• Given problem
Return the stretch of material from the line containing "For every named" through the line containing "[Search] (271, 53)" verbatim, including both of those lines.

• Exercise data
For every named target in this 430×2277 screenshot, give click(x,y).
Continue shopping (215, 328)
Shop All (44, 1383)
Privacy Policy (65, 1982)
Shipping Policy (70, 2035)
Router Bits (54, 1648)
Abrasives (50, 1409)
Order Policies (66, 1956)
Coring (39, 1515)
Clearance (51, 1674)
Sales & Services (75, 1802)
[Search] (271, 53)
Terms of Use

...

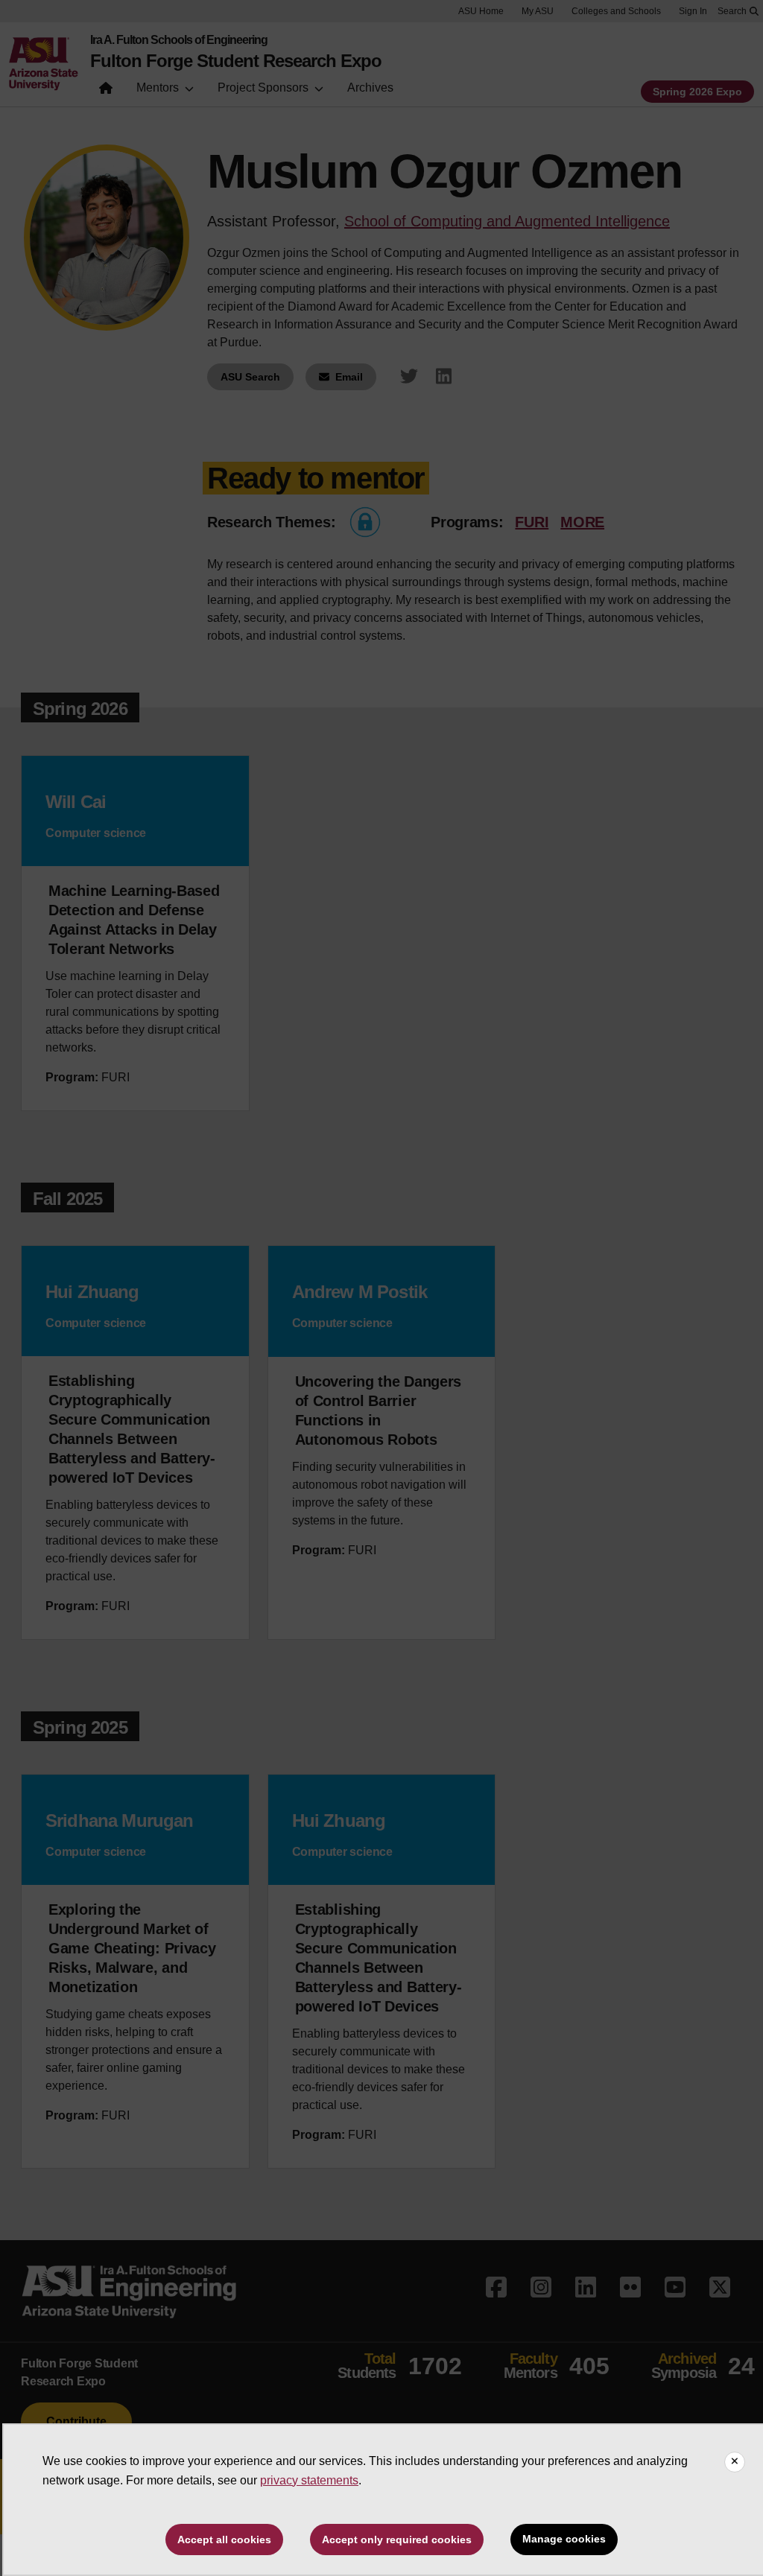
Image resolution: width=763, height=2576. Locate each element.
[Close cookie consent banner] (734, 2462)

• Task response
For every named target in this 430×2277 screenshot, give click(x,y).
Continue shopping (215, 328)
Shop All (44, 1383)
Privacy Policy (65, 1982)
Shipping Policy (70, 2035)
Router Bits (54, 1648)
Abrasives (50, 1409)
Order Policies (66, 1956)
Coring (39, 1515)
Clearance (51, 1674)
Sales & Services (75, 1802)
[Search] (271, 53)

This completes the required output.